During our visit to Renaissance Audio in Bergen/Norway, I had opportunity to speak with Sasa in person. He explained a few of the planned transformer perversions which would require more than the customary number of windings on both the output and interstage iron. What those windings accomplish, exactly, shall remain a secret. Suffice to say that Sasa believes this has never been done before - and he isn't prone to exaggeration. (And yes, some questions as the one below which I simply had to insert as a photo caption are just too silly to be dignified by anything but silence.)



Sasa also presented me with a very attractive idea for a finish - white piano lacquer with a thick nickel plating for the metal parts.
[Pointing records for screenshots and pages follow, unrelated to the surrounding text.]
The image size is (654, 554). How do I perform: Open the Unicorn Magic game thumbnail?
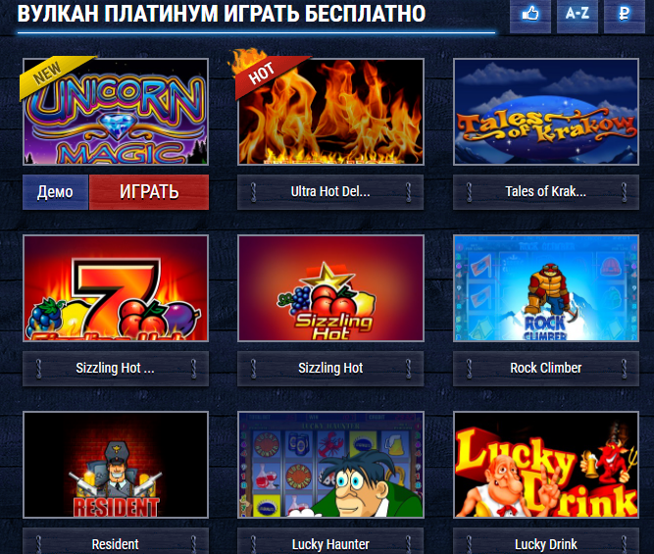tap(116, 112)
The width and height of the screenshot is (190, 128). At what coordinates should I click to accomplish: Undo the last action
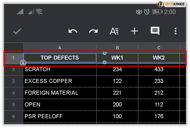tap(73, 31)
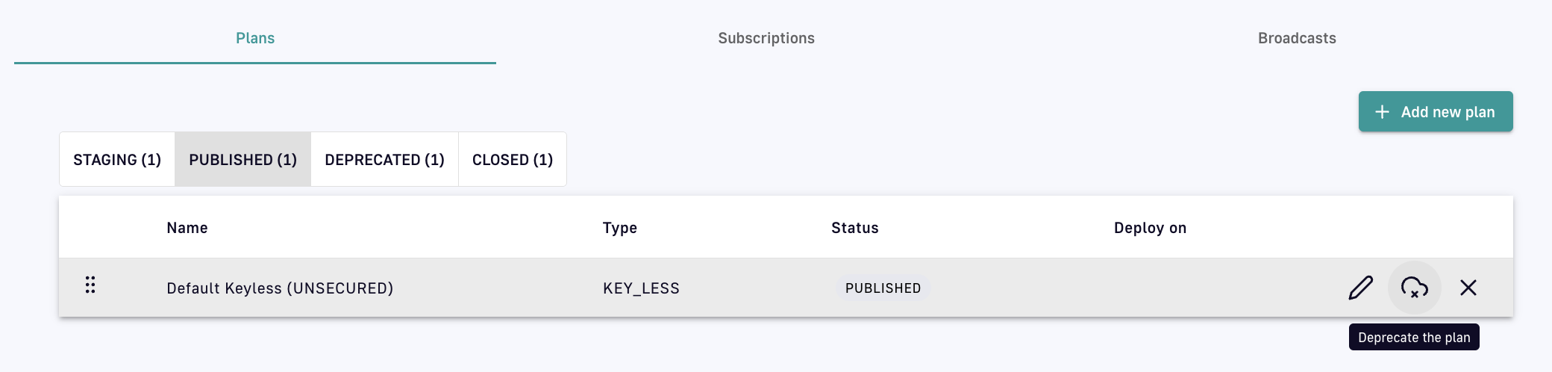
Task: Select the CLOSED (1) filter
Action: pos(512,160)
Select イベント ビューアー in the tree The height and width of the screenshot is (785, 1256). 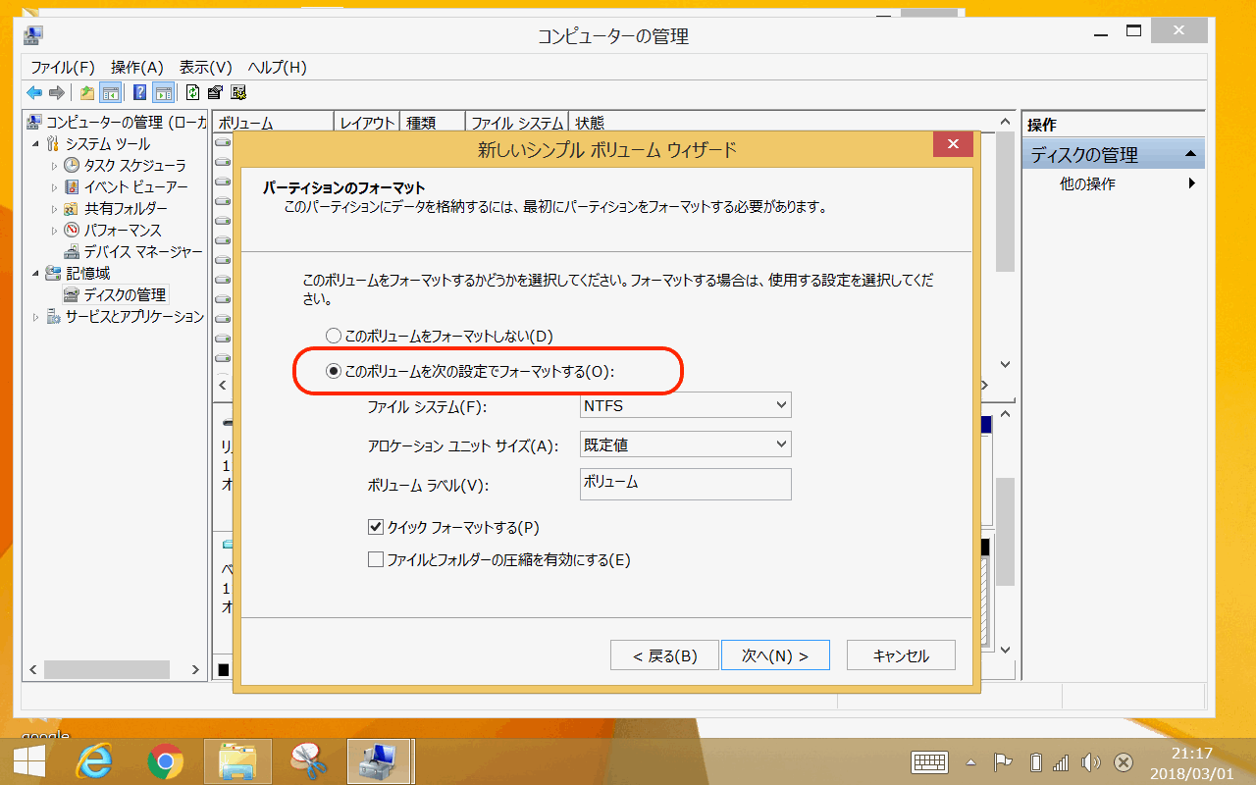tap(135, 186)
He was very excited about this. Remembering how well nickel wears versus chrome from my clarinet keys, I could see how this proposition would lend itself to an entirely new line of upscale Trafomatic models of which the Kaivalya monos would eventually end up simply having been the first. It only made sense to turn this project into formal production beyond a single commission pair. I loved the whole idea. Sasa also confirmed the basic layout of my earlier sketch. He simply would relocate the taller 5AR4 rectifier behind the three transformer cans close to the IEC power inlet. This would leave the ECC81 and EZ80 front row center and the two Russian military 6P14P-EV behind each other flanking the driver and small rectifier on either side. With all frontal valves being of similar height and girth, they'd also look good together.


The day after we returned from Bergen, a quick e-mail note from Mladenovac announced that Sasa and team were already working on the first prototype of the interstage transformer, with the equivalent output transformer proto due the next day. Besides impedance conversion and perfectly matched phase splitting to turn the single-ended driver stage into a push-pull feed for the output bottles, the IT would also be responsible for the harmonic matching between the ECC81 and 6P14Ps. How could transformer windings tweak THD parameters? Sasa explained it and how he'd do many iterative listening sessions while unwinding specific interstage sections in single turns. That's how critical he expected the tolerances would have to be to hit upon that magic spot.